If a trigger brings us into a survival state, and is also known as a cue of danger,, glimmers are what bring us back into our window of tolerance and safety (cue of safety).

To fully understand where glimmers take us in our nervous system, it’s important to outline the branches of it. The nervous system has the sympathetic branch and the parasympathetic branch.


The sympathetic is our fight or flight response, it’s our nervous system’s call to action. It calls us to fight back, or run away, depending on what feels like is going to be more successful, or what has worked for us in the past. This is also known as a hyperaroused state, a state of the body with more stress hormones like adrenaline and cortisol, increasing our heart rate and suspending our appetite so we are more ready for the fight to to run. This can also show up as anxiety, anger, not being able to sleep, loss of appetite, and so on when we get stuck in this state.


The parasympathetic branch has two separate parts, the dorsal vagal and the ventral vagal.

The dorsal is our submit/freeze response. It is where our nervous system goes when we have perceived that fight or flight isn’t safe. It is the “giving up”, hopelessness, “if I am so still maybe no one will see me response”. It’s like the hurt animal we try and help on the side of the road who is listless and we can’t even tell is they are alive. It’s playing dead.

The ventral vagal is where we go when we feel safe and connected. Our glimmers take us here. It is the feeling of being known and understood, seen and validated. It is feel cozy and safe and secure, in a space or with a person.


As Deb Dana talks about, our goal is to not be here all the time. We are meant to fluctuate between states, with flexibility. It’s when we get stuck in a survival state, and can;t access the safe & connected place that we need help coming home to the ventral vagal state.

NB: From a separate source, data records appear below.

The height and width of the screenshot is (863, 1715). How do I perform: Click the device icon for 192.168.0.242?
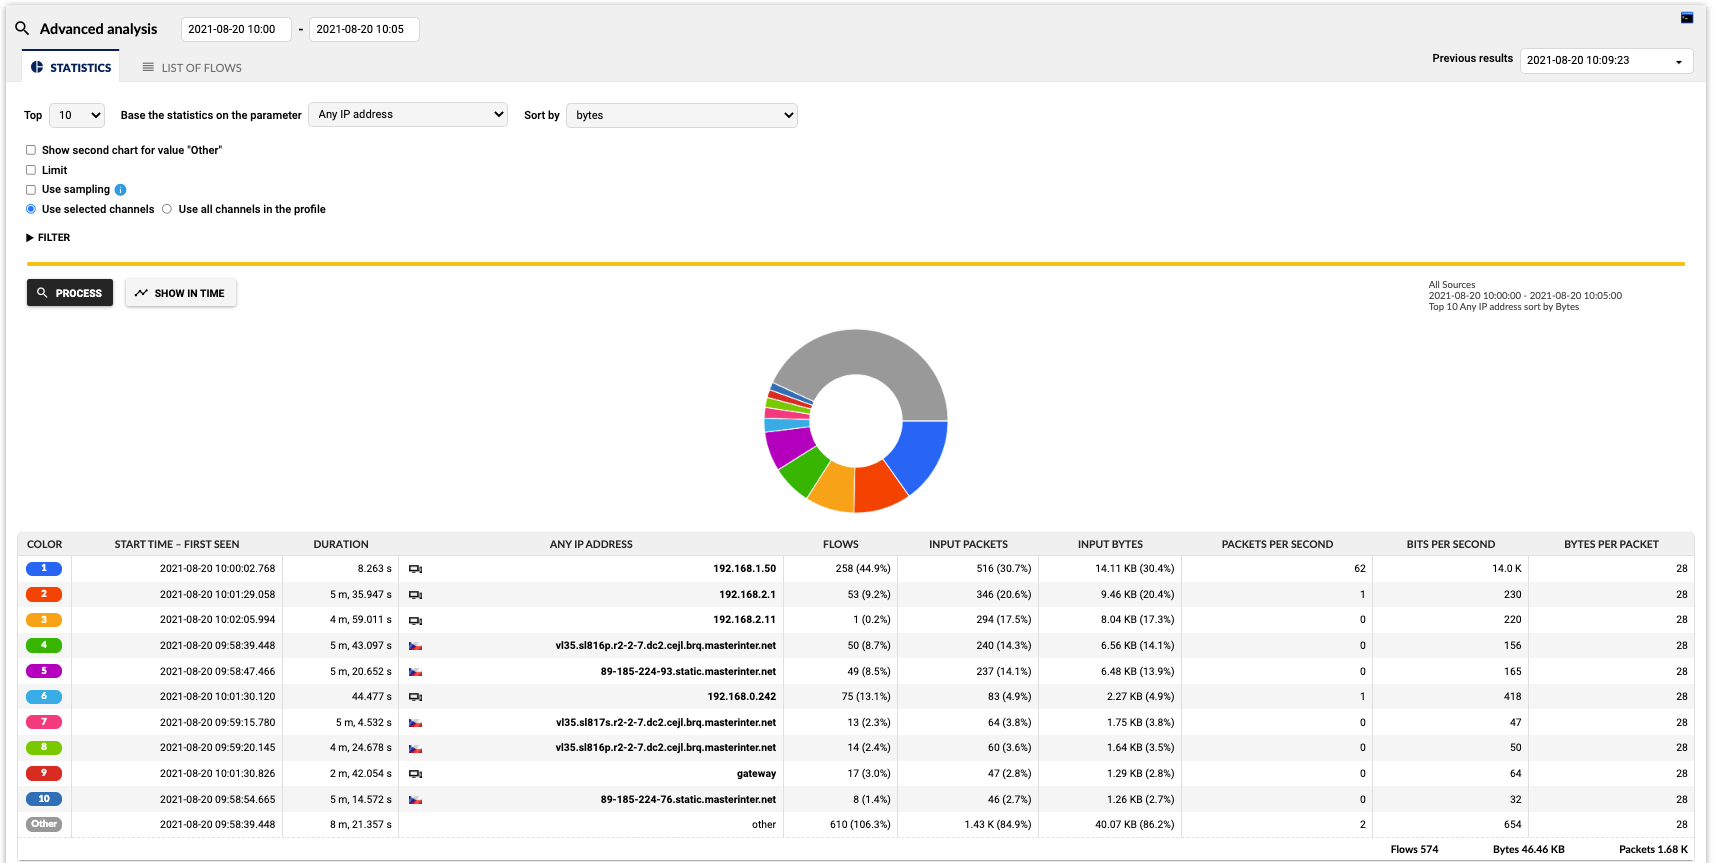(x=415, y=697)
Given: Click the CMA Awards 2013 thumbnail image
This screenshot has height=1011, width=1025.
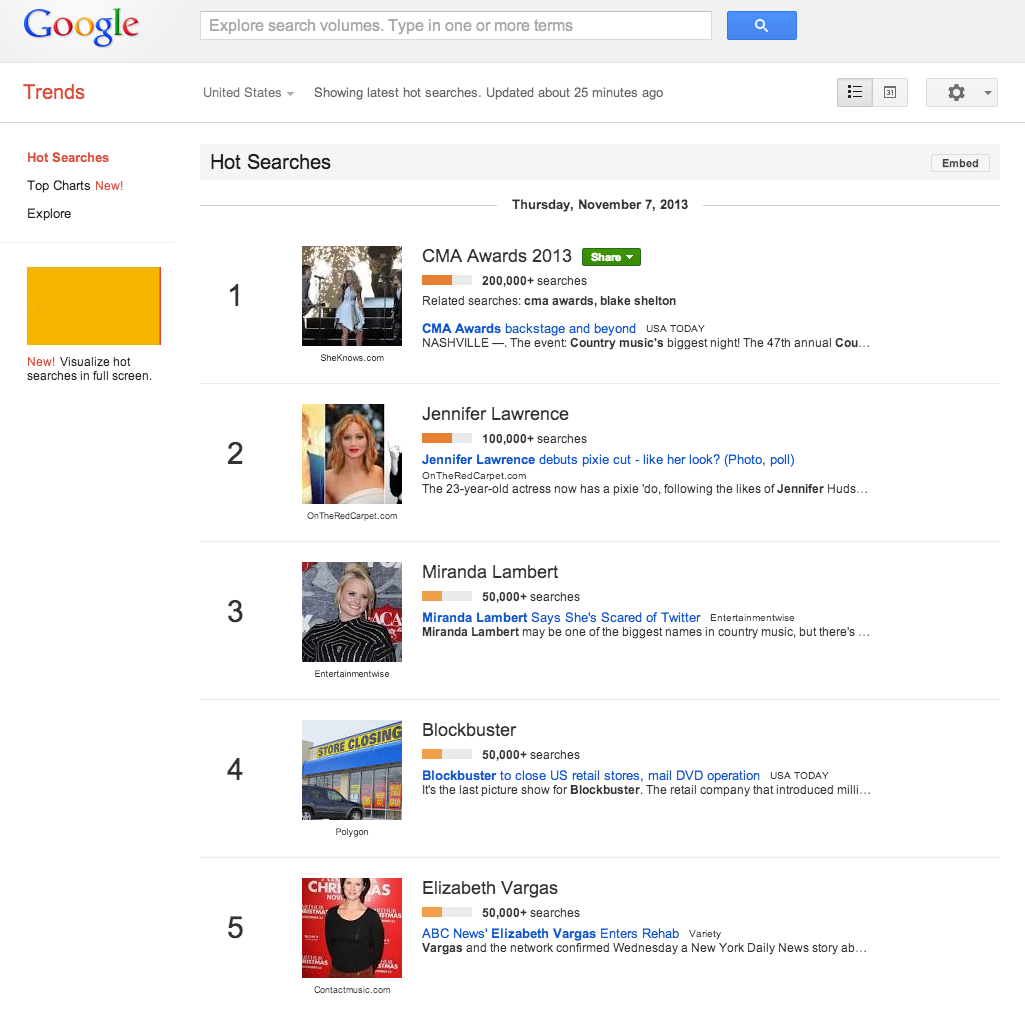Looking at the screenshot, I should [x=352, y=296].
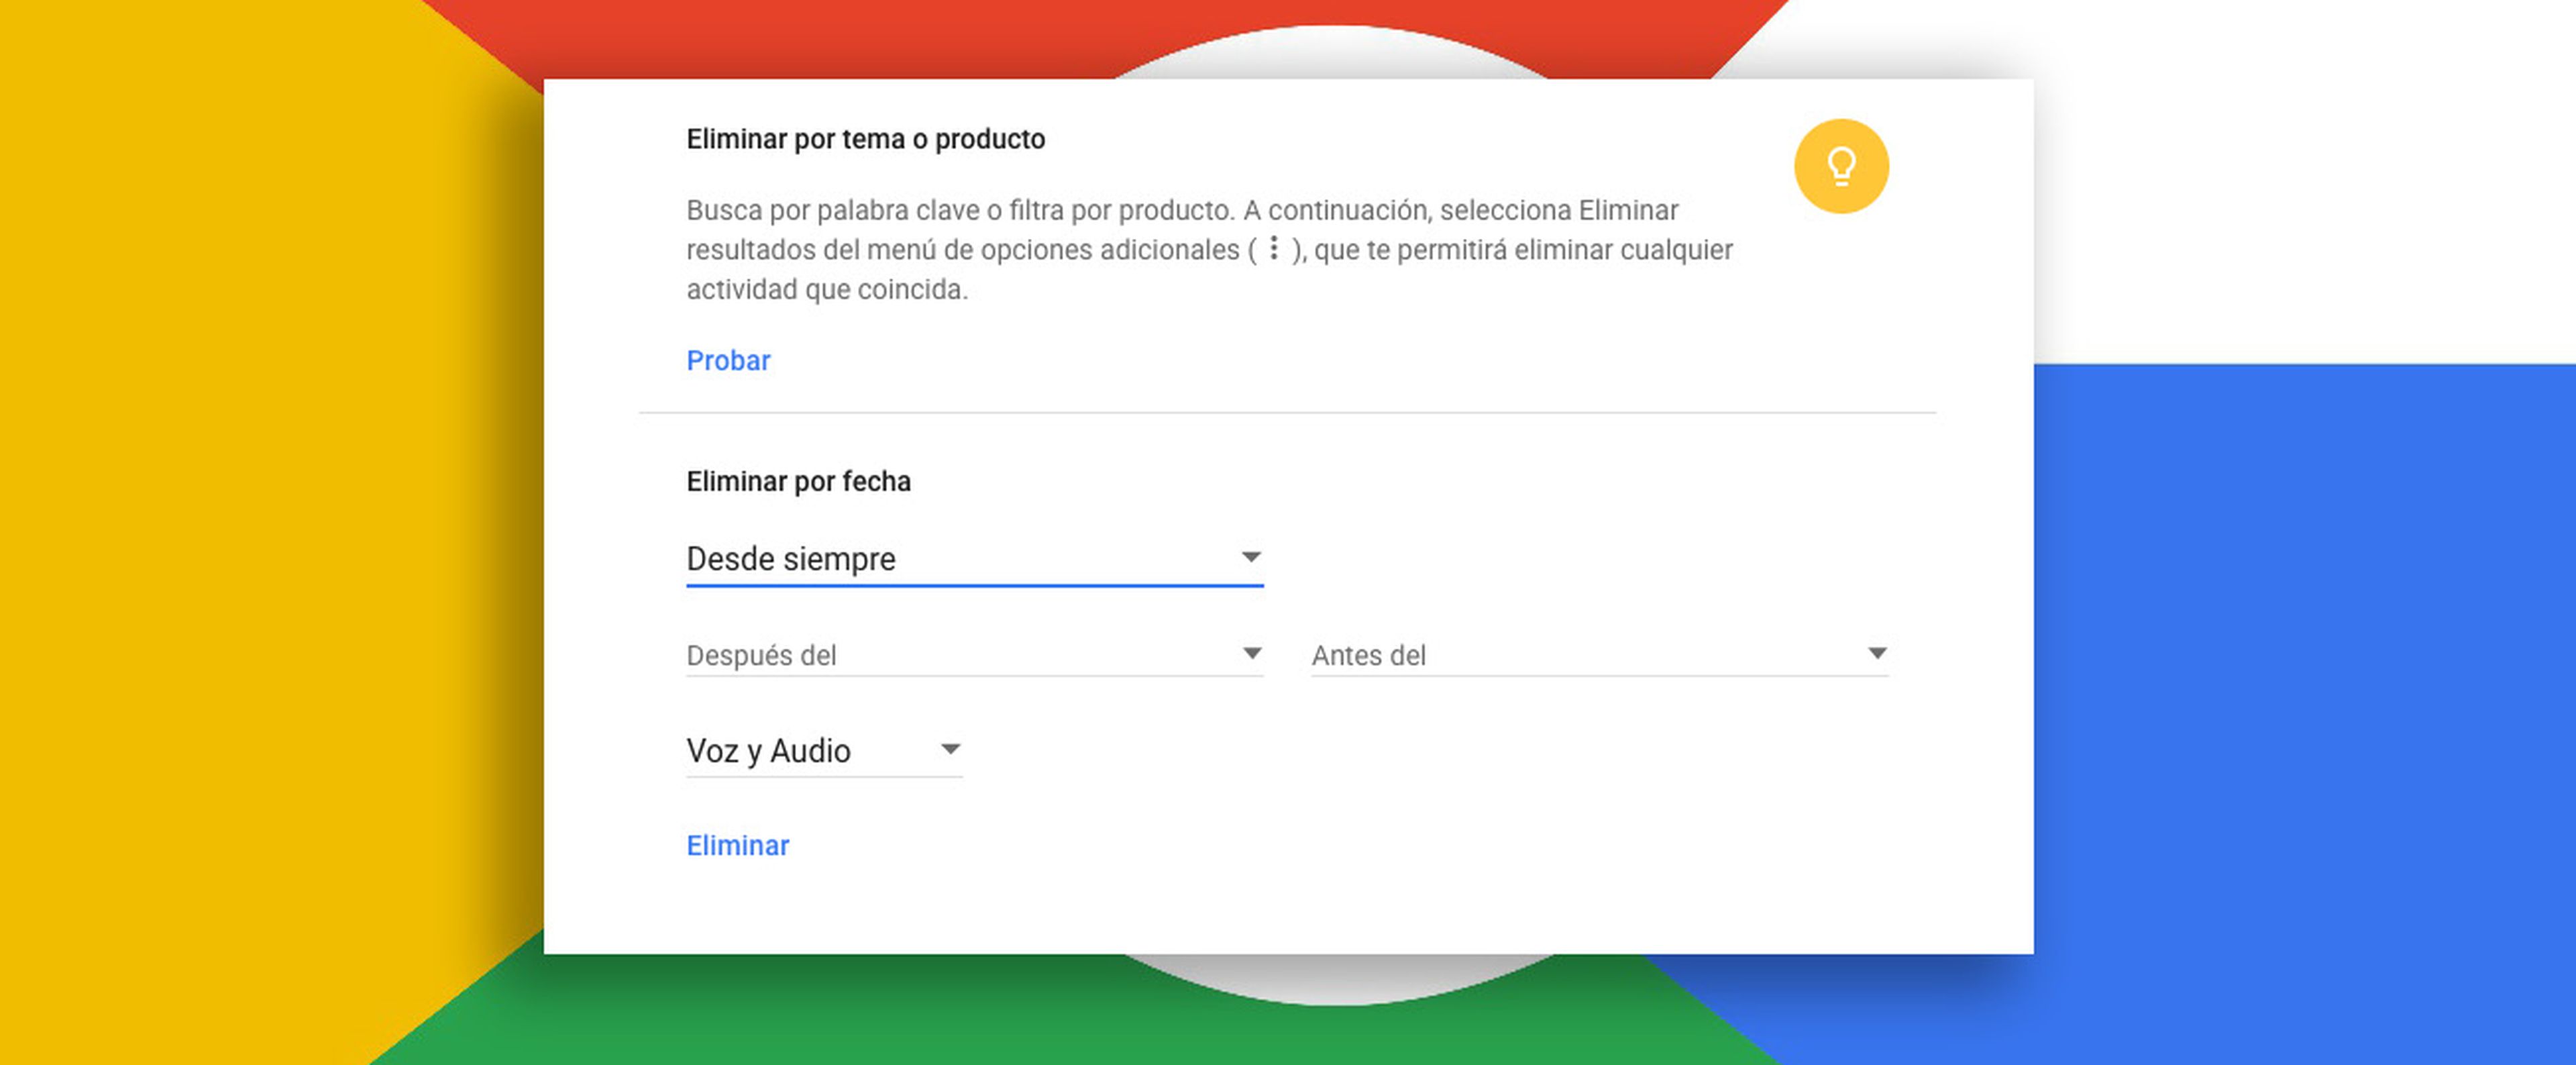Screen dimensions: 2576x1065
Task: Select the 'Eliminar por tema o producto' heading
Action: pyautogui.click(x=865, y=139)
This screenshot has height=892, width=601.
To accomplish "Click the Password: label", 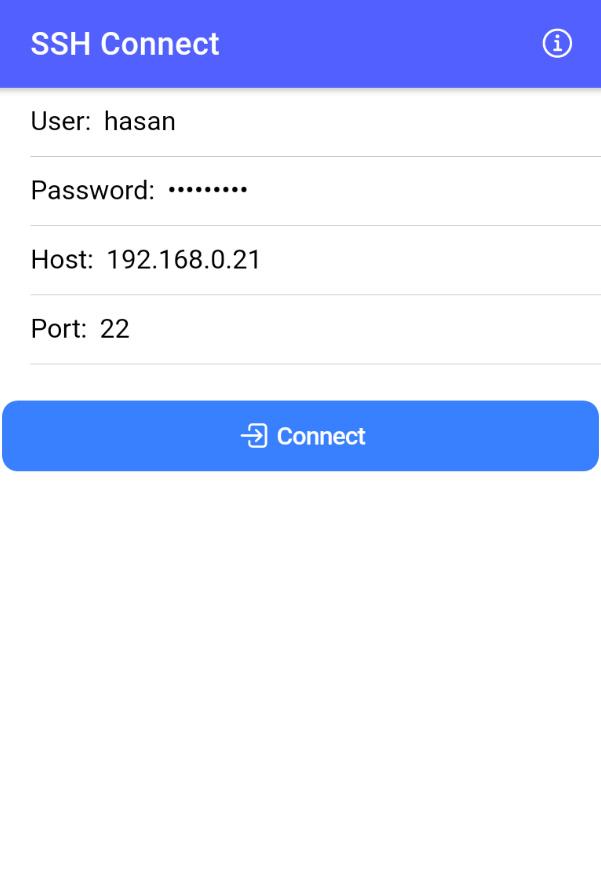I will (93, 190).
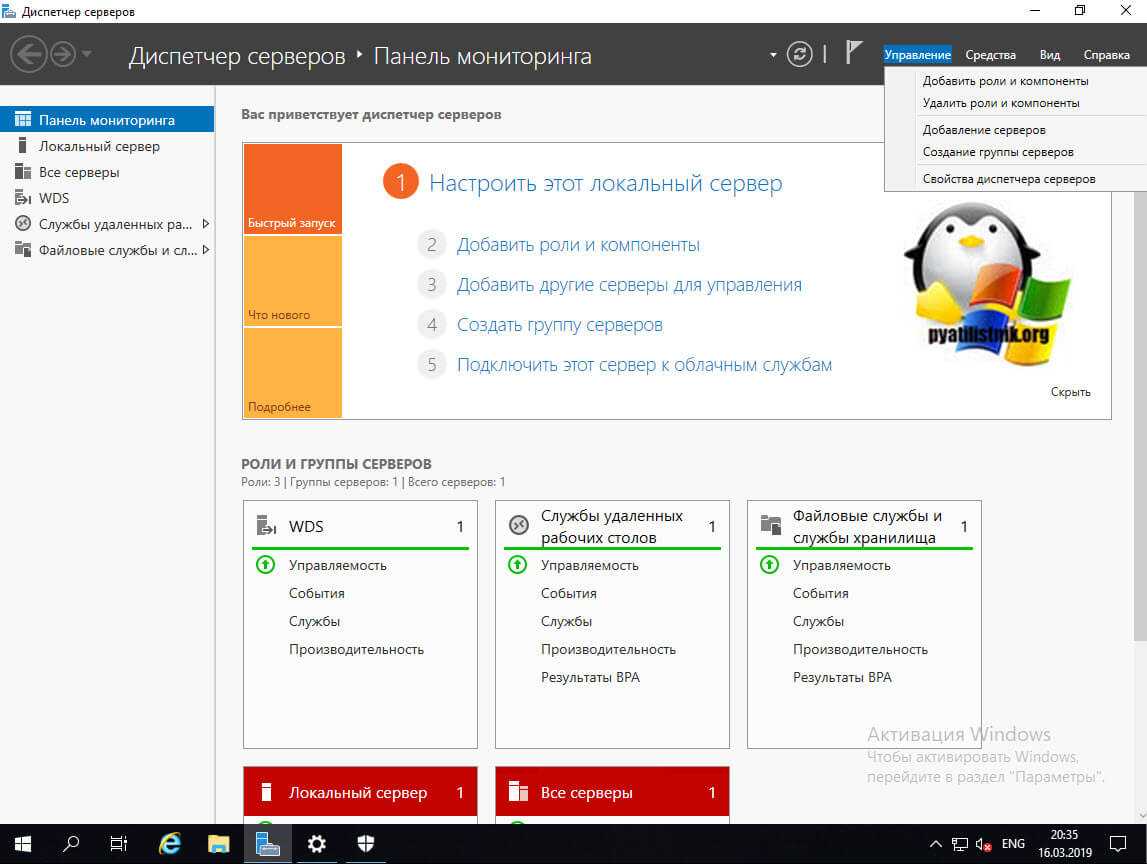Click the Local Server icon in the sidebar
Screen dimensions: 1147x864
22,146
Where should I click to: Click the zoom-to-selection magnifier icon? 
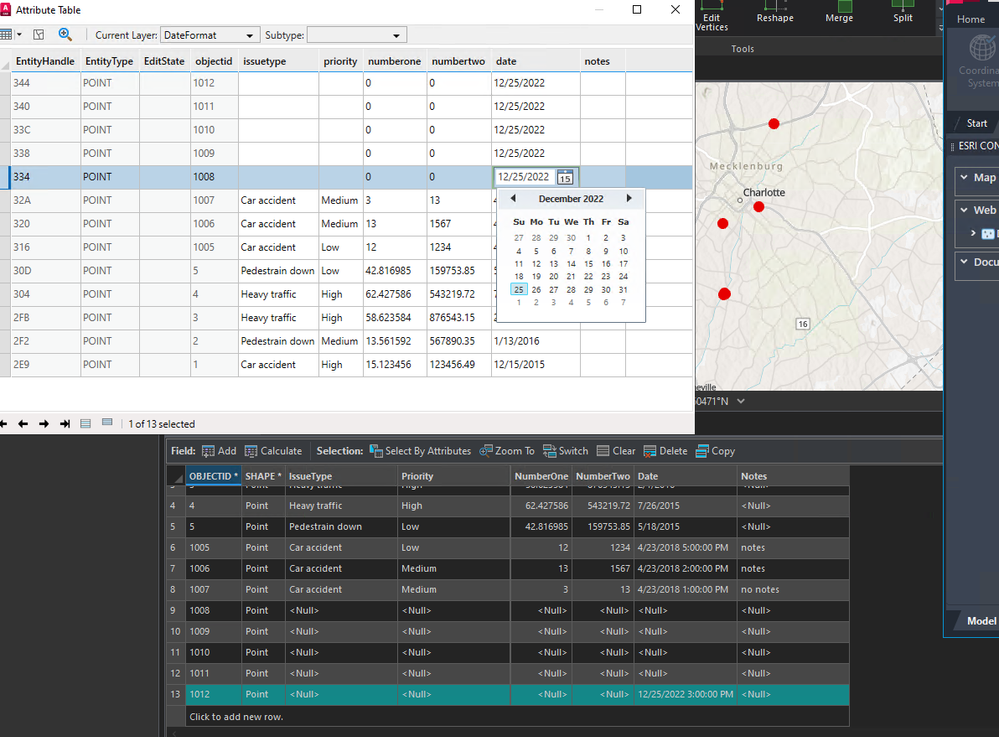pos(66,34)
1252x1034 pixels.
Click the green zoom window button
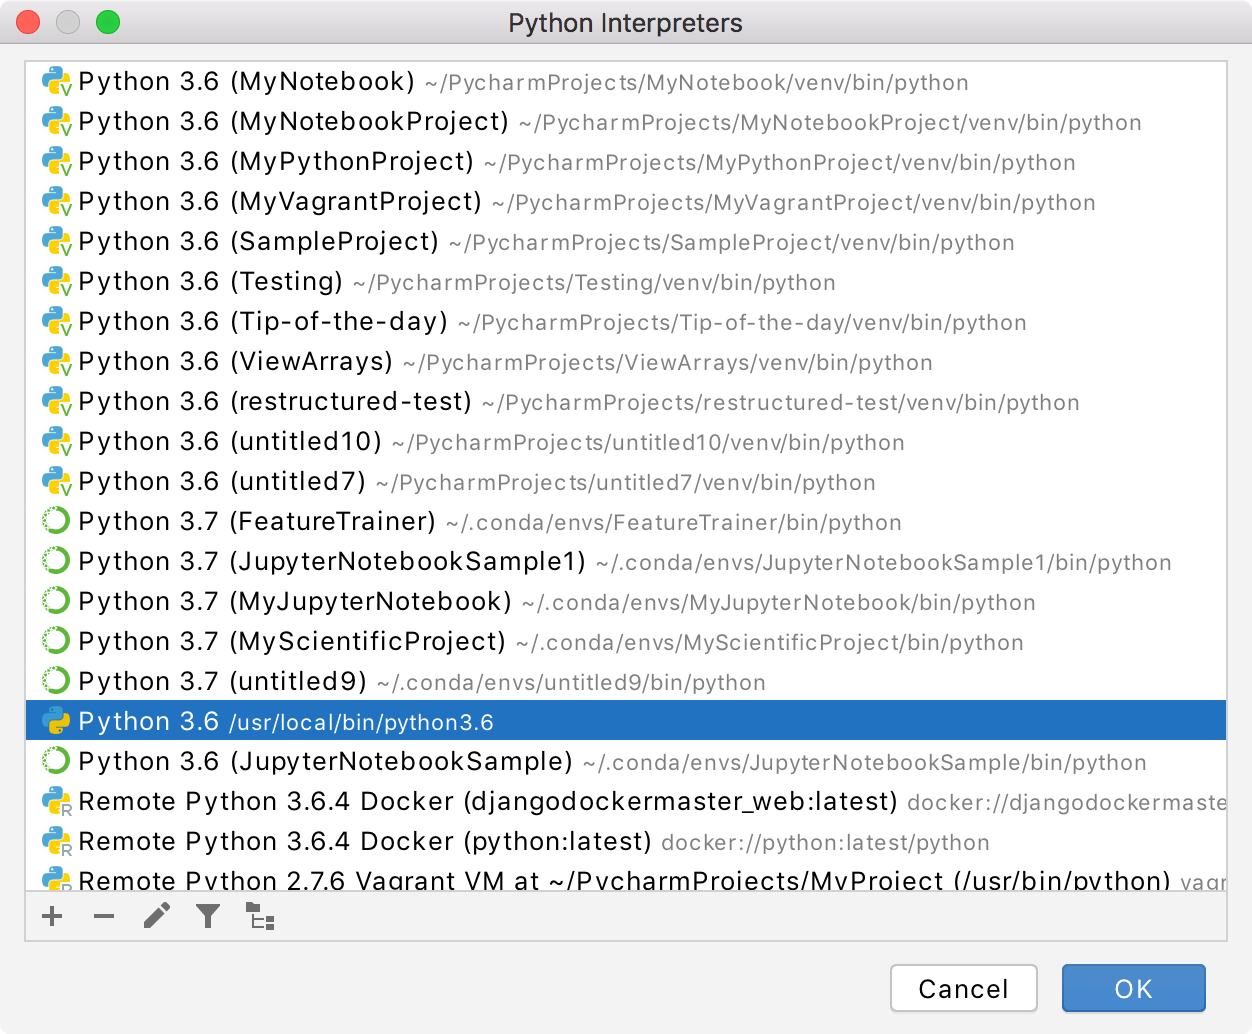coord(108,22)
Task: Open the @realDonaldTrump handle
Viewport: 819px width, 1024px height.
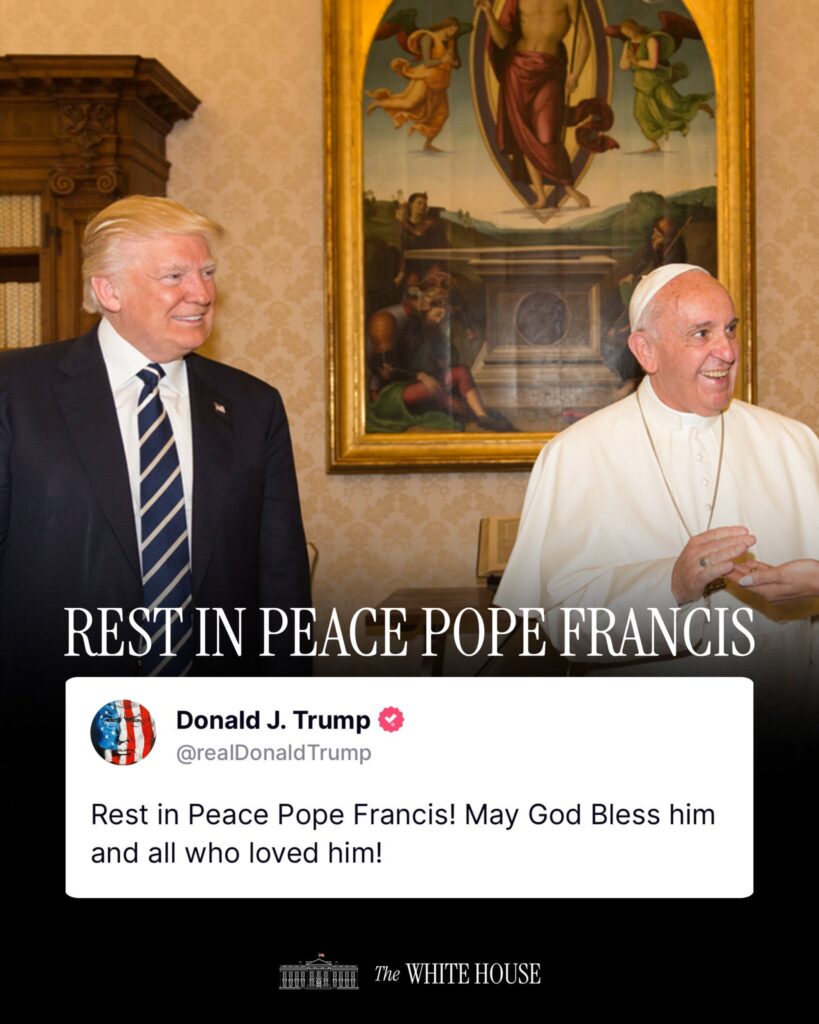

So back to triggers & glimmers,Certain smells, places and people and so on activate us into a sympathetic response (our fight or flight response) or the parasympathetic response connected to the dorsal vagal (our freeze or collapse response).


Certain smells, places and people and so on can activate us into our ventral vagal, the safe and connected zone of our parasympathetic nervous system.


Those are our glimmers!


Some questions to ask yourself:


What people, places, feelings, smells, sensations glimmer me back into feeling safe and connected?


What triggers take me into a survival response?


What glimmers are most effective when I am in a survival state? Which ones get me home from fight? Flight? Freeze? Submit?


What do my states feel like in my body? How do I know I’m triggered in my body? How do I know a glimmer is kicking in and taking me home?


What does a glimmer feel like, what sensations does it bring up, what feelings?